Notice

Engineering Biology Sandbox Fund: successful projects

Updated 18 November 2025

Round 2: successful project

Selected project from round 2 of the Engineering Biology Sandbox Fund that ran from 29 April 2025 to 18 July 2025.

Multi-Agency Regulatory Groundwork for Engineered Phage Regulatory Sandbox 

• Funding amount: £921,246 
• Partner: Medicines and Healthcare products Regulatory Agency (MHRA)

Project description

The Medicines and Healthcare products Regulatory Agency (MHRA) will run a cross-sector regulatory sandbox to address critical gaps in the regulation of engineered bacteriophage (phage) products across One Health, working collaboratively with veterinary, food, environment and health security regulators and supported by academic and industry experts.  

Antimicrobial resistance threatens to reverse decades of progress in medicine, food production, and public health. Phages are viruses that target and destroy bacteria. They are gaining attention as potential solutions for the challenge of antimicrobial resistance as well as other difficult to treat infections and vulnerable patient groups. Safe and effective engineered phage products could alleviate threats to food security, animal welfare, and human health from antibiotic-resistant microorganisms.    

Lack of regulatory clarity negatively impacts innovation and investment and delays access to products which could contribute to our biosecurity. Coordinated regulatory frameworks that are enabling and risk appropriate are vital; this regulatory sandbox will deliver clear pathways to market approval, make the UK attractive to innovators, and enable early access to novel products.  

The MHRA will coordinate efforts for this sandbox project across 5 regulatory agencies:

• UK Health Security Agency
• Food Standards Agency
• Veterinary Medicines Directorate
• Department for Environment, Food and Rural Affairs

to define how these products should be assessed, approved, and adopted.

Support from academic experts at the Quadram Institute will support this work, and the work will be informed through open dialogue with the innovator community.  
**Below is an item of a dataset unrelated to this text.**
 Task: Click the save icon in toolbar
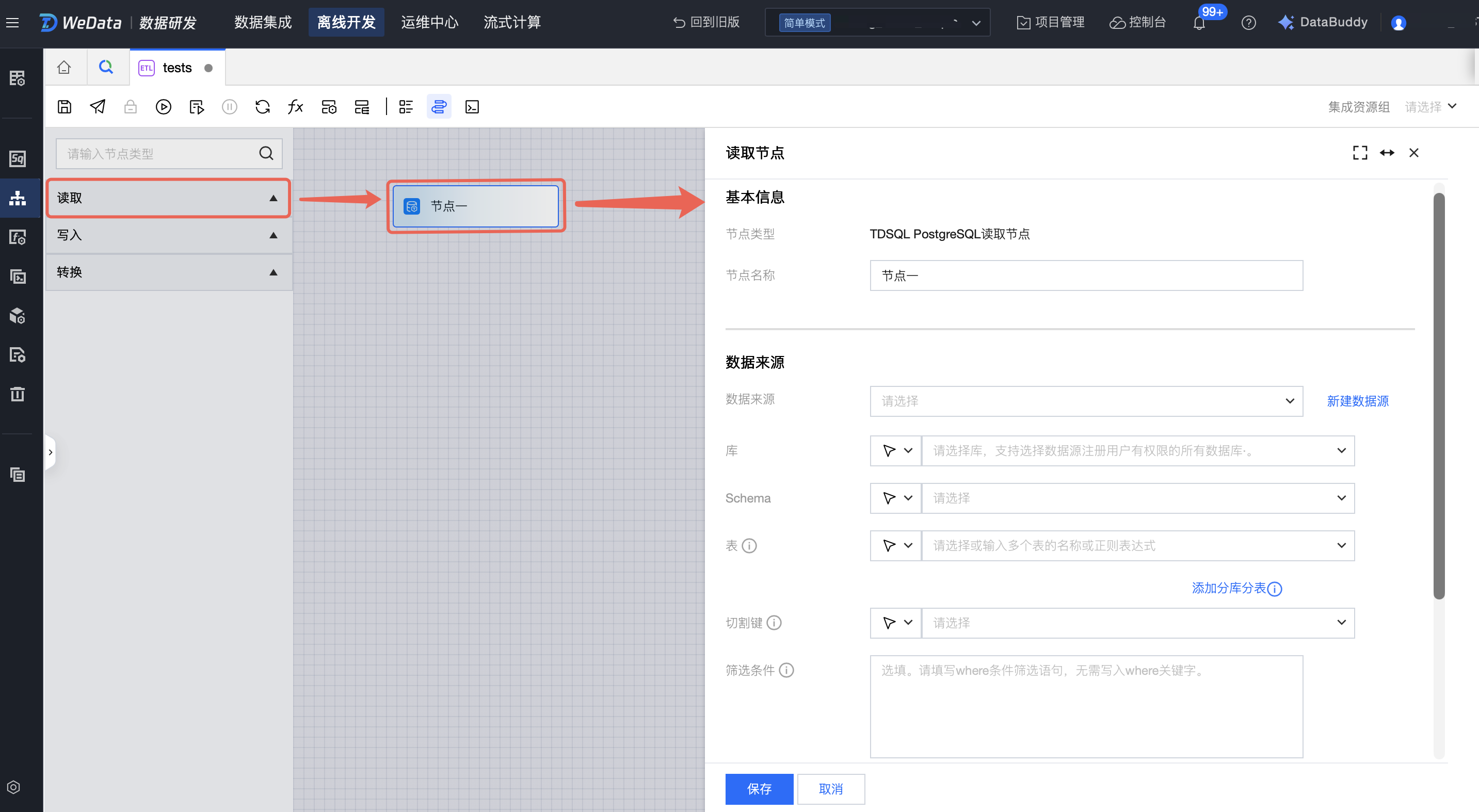(65, 107)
This sandbox project will result in the development of regulatory guidance, reference materials and accessible toolkits appropriate for innovators and will establish the UK as a global leader in responsible phage innovation.

Lawrence Tallon, MHRA Chief Executive said:  

Antibiotic resistant “superbugs” are estimated to cause 1.2 million deaths a year worldwide – and that number is predicted to reach 10 million by 2050 unless we find new ways of killing these superbugs. Antibiotic resistance threatens to turn back the clock back on modern medicine and our ability to treat everyday infections, as well as threatening food production and overall biosecurity.  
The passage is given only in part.